Hours after Trump tweeted “BUILD A WALL,” Conway says, “I’m asking why you and the polling questions, respectfully, are still saying ‘wall.’”

Counselor to the president Kellyanne Conway on January 18, 2019.
Counselor to the president Kellyanne Conway on January 18, 2019.
Counselor to the president Kellyanne Conway on January 18, 2019.
Chip Somodevilla/Getty Images

After more than a month, the government is still partially shut down. Now the meaning and usage of the word “wall” is apparently up for debate.

In a confusing discussion with CNN reporter Abby Phillip, White House counselor Kellyanne Conway asked why Phillip and recent CBS polls on the ongoing government shutdown kept referring to a “wall” rather than “steel slat barriers.” After nearly four years of demanding a border wall even at the cost of an unpopular government shutdown, the Trump administration now appears to wish to avoid the word “wall” at all costs.

“I’m asking why you and the polling questions, respectfully, are still saying ‘wall’ when the president said you can call it whatever you want,” Conway said.
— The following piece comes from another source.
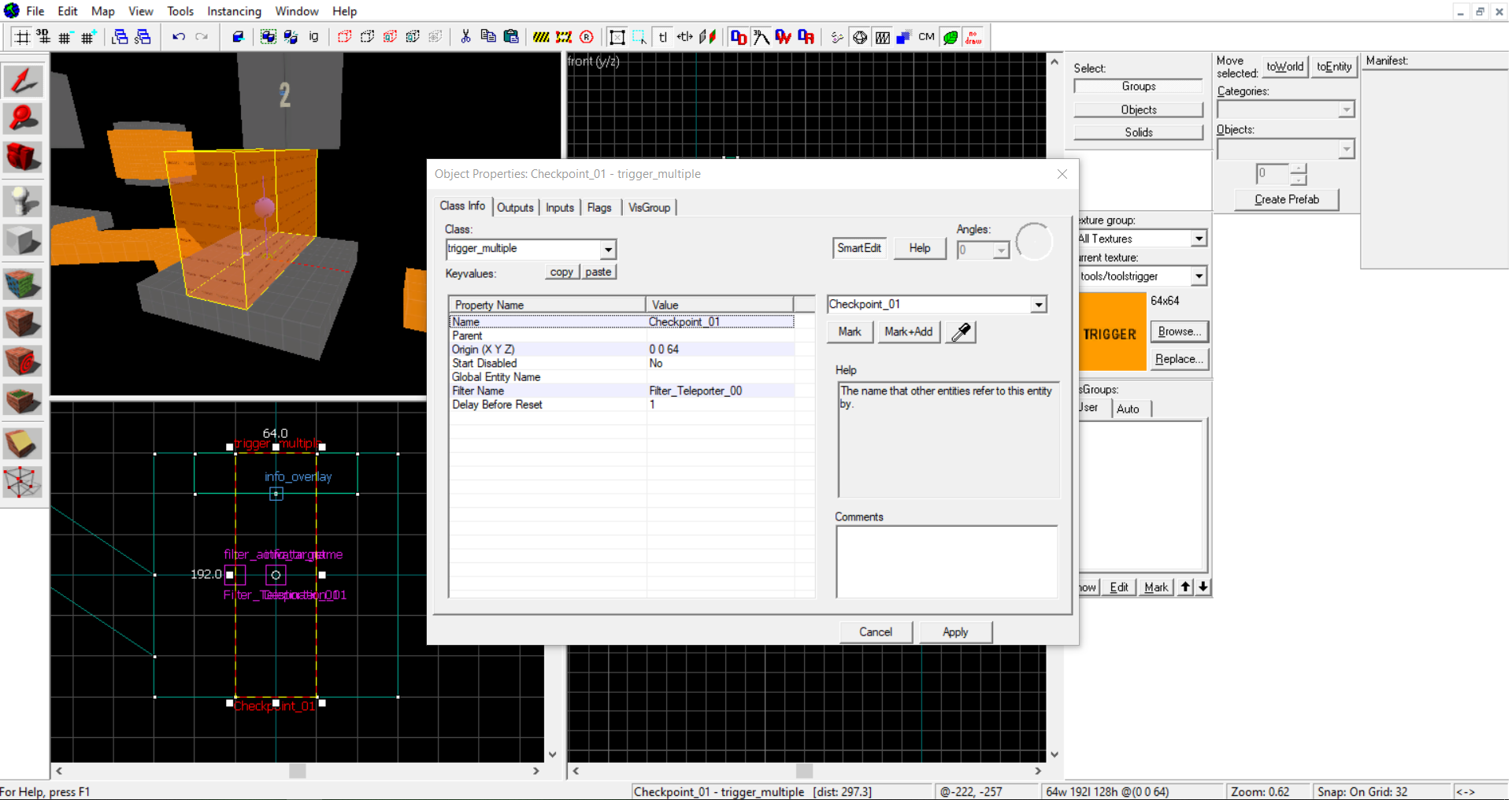The image size is (1512, 800).
Task: Toggle the SmartEdit button
Action: (858, 248)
When Phillip responded that President Trump had referred to the wall on Twitter Wednesday morning — tweeting, “BUILD A WALL & CRIME WILL FALL” — Conway reiterated her statement: “The president has said many times ... publicly call it what you want to call it but let’s secure our border.”

Trump has referred to a “wall” on the border since he announced his run for president in June 2015, even featuring a multi-step plan to make Mexico pay for a border wall on his campaign website under the headline “Pay for the Wall” and making it the subject of his third executive order. But whether to refer to physical barriers on the Southern border as a “wall” isn’t about semantics, but about whether Trump can get funding to build on the border at all.

As my colleague Dara Lind has detailed, congressional Democrats in 2018 were willing to give the administration border security funding with the stipulation that what was being constructed wasn’t Trump’s “wall.” And today, the administration is arguing that the funding that has so divided Congress is much in line with what Democrats agreed to last year:

Administration officials argue that Donald Trump has already made a major concession: instead of asking for a solid concrete barrier to stretch across the entire US/Mexico border, he’s asking for a few hundred miles of “physical barriers” that are the same style of bollard fencing already in use before he became president.

That both is and isn’t a real concession.

The Trump administration has consistently supported the “steel slats” fencing model — even before the shutdown, the Department of Homeland Security said that the $5 billion in “wall” money Trump was then asking for would be used for bollard fencing.

But it’s true that the distinction between a “fence” and a “wall” used to matter to members of Congress, specifically congressional Democrats. In 2018, Congress gave Trump a couple billion dollars for border barriers, but justified it by saying that they weren’t “Trump’s wall” per se, because they were the same kind of fencing already in use.

However, Trump himself appears to not have gotten the message, tweeting multiple times Tuesday morning about the need to “BUILD A WALL.”